- _Exercise directions_:
Based on the entries below, how many lines contain the word "round"? Respond with only the number.
Data in this exercise START
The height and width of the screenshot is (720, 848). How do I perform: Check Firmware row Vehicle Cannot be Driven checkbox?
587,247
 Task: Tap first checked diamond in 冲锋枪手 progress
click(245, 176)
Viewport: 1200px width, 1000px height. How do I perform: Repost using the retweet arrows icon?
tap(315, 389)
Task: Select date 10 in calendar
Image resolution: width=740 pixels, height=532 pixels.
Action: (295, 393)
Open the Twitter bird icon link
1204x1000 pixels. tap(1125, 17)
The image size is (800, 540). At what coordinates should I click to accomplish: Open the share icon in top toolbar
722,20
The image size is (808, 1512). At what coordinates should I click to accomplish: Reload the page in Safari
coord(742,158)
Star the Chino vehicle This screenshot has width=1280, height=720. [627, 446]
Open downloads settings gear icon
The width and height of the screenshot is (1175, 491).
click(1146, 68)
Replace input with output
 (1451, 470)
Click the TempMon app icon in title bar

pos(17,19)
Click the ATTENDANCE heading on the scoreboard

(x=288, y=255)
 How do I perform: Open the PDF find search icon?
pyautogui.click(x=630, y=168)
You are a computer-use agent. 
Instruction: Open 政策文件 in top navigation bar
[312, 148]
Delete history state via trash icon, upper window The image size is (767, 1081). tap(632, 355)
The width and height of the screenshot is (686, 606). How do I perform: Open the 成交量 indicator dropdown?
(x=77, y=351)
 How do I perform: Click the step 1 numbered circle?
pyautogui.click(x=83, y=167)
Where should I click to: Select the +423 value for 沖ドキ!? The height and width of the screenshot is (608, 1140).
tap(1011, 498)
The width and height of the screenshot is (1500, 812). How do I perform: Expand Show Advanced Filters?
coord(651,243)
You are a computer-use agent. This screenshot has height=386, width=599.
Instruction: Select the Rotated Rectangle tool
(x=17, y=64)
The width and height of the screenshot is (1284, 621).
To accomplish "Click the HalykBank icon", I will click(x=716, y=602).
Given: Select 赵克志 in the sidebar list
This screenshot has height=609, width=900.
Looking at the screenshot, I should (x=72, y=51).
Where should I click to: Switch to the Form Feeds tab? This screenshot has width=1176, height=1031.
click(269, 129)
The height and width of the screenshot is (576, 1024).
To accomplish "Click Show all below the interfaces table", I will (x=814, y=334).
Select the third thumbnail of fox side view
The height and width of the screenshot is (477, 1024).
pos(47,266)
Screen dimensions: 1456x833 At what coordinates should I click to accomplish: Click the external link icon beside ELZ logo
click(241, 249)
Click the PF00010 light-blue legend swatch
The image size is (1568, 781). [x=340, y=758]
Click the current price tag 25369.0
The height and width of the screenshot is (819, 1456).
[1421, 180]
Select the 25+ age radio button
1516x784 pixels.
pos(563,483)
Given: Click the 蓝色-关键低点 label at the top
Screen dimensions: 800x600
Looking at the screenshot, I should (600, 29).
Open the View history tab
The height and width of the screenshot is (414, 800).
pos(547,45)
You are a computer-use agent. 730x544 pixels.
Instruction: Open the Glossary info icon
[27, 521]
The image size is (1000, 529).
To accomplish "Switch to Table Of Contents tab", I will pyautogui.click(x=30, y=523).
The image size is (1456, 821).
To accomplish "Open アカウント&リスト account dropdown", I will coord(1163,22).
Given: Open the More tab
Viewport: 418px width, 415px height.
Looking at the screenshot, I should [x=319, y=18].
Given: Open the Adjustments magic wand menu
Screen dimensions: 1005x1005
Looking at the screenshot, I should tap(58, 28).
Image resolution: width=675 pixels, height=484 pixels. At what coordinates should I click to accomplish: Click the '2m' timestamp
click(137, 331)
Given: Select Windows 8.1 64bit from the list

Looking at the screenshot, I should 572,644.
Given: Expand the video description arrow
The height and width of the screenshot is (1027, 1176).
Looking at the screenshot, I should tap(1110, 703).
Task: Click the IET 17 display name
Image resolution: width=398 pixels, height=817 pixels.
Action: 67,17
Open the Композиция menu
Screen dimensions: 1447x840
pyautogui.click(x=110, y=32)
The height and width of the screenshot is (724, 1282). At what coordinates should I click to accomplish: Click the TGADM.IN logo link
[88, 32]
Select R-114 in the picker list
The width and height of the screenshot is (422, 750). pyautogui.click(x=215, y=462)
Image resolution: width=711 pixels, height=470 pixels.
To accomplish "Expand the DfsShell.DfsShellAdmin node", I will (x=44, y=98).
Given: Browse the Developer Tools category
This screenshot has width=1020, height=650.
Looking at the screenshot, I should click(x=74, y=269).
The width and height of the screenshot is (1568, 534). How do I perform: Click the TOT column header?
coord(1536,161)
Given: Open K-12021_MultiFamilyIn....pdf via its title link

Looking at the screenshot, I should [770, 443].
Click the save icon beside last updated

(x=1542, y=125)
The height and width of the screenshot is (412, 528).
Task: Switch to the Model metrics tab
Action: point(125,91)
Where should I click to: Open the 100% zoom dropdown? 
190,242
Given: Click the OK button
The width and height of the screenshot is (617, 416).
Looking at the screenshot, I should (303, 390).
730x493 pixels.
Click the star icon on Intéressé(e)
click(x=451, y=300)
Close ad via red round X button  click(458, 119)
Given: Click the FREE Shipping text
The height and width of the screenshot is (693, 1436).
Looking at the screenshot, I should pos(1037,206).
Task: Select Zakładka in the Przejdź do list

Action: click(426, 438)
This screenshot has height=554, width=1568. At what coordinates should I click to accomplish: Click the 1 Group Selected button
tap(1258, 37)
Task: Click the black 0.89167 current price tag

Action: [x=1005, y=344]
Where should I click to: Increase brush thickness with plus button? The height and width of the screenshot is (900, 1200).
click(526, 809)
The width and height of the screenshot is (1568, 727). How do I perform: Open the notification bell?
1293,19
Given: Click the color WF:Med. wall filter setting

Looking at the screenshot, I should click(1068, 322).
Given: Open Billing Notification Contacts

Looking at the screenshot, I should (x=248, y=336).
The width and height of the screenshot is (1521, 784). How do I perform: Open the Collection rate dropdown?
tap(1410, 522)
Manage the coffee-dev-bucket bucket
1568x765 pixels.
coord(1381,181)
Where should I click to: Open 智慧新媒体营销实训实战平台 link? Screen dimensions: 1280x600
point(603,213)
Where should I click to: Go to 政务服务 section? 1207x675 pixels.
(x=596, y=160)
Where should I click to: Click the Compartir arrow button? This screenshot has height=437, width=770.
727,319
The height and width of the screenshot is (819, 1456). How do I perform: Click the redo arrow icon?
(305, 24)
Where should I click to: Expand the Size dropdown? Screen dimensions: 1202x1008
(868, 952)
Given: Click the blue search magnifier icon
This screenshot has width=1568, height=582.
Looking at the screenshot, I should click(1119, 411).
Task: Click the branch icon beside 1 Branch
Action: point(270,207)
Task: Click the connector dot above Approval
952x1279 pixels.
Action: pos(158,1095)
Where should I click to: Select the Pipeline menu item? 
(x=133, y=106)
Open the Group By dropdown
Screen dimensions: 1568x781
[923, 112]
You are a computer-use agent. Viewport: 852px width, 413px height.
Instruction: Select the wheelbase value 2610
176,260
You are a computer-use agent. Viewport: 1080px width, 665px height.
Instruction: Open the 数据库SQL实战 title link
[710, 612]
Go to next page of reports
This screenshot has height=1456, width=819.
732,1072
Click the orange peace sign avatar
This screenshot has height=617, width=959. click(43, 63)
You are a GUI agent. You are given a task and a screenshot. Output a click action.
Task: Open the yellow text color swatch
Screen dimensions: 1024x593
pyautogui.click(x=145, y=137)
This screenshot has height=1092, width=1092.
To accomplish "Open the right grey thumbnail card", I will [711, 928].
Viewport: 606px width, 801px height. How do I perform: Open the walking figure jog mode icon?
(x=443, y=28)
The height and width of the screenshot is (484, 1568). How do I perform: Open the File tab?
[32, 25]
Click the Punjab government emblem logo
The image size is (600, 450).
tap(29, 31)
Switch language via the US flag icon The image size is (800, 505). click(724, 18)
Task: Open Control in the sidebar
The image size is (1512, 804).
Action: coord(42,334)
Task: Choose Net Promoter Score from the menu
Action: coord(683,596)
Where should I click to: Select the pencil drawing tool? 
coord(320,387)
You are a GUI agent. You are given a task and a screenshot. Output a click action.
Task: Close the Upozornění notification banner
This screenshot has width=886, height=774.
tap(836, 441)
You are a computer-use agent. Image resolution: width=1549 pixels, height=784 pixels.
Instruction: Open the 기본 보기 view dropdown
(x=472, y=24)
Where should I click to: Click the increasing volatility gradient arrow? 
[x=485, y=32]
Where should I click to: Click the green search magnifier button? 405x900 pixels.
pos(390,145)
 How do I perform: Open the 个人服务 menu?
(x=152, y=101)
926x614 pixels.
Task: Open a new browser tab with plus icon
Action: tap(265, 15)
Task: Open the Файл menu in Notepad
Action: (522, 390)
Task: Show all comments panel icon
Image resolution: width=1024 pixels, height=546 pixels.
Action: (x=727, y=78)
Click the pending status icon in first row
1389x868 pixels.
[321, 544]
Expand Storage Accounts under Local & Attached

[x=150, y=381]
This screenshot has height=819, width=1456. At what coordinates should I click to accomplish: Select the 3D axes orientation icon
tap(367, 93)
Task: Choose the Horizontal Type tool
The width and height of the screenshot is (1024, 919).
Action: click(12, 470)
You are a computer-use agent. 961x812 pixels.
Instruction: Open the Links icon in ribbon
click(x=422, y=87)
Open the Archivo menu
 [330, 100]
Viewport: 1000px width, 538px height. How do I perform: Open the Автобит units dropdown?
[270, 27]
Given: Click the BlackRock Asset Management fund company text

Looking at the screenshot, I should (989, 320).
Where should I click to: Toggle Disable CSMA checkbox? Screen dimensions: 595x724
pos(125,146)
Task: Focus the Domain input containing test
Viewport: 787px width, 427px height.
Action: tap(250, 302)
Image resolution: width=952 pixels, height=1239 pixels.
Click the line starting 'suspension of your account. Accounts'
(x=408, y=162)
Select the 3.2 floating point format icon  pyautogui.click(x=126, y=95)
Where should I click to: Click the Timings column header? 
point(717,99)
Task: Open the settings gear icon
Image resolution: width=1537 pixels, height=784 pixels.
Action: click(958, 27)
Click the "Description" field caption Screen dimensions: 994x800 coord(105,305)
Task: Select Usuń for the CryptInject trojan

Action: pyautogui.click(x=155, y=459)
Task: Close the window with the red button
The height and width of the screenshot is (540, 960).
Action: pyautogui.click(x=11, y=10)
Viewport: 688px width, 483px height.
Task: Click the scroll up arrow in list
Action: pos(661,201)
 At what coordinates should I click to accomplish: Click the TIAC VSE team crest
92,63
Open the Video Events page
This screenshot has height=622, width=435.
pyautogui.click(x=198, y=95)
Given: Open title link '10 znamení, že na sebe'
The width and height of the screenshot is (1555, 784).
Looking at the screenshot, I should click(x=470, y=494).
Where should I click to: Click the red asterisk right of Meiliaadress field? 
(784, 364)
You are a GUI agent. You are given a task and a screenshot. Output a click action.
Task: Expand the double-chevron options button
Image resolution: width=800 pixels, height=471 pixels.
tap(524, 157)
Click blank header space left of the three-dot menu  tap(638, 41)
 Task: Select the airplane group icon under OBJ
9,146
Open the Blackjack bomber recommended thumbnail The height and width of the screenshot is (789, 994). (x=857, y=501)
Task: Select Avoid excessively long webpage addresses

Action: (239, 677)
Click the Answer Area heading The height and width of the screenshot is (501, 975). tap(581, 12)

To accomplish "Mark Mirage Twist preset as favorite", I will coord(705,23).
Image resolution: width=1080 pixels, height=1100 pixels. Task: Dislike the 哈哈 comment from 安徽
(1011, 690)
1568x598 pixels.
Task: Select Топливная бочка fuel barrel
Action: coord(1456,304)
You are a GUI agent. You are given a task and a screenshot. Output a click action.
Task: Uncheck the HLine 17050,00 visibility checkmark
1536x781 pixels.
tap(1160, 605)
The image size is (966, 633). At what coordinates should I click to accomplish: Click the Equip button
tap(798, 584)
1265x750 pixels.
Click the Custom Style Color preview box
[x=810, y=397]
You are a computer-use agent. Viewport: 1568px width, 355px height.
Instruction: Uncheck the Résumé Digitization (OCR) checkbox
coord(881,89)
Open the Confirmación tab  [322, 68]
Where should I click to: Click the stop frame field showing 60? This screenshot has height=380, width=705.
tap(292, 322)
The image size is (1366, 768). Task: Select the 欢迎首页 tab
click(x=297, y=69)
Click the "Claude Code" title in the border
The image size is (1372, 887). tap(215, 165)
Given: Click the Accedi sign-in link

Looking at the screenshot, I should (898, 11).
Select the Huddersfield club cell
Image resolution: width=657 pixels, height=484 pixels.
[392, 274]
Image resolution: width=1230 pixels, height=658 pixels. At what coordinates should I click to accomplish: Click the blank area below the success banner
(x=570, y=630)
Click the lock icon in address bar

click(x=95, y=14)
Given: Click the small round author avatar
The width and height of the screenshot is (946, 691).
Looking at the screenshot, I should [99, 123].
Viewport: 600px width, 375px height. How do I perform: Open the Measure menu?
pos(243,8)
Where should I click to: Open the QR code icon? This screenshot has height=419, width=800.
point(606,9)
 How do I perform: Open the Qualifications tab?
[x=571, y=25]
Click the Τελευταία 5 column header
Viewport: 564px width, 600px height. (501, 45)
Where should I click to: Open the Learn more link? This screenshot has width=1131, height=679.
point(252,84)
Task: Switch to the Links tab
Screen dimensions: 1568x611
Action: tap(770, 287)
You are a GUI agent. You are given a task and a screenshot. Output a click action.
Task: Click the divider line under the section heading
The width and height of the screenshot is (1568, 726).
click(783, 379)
Data in this exercise END
- _Output for this exercise_:
2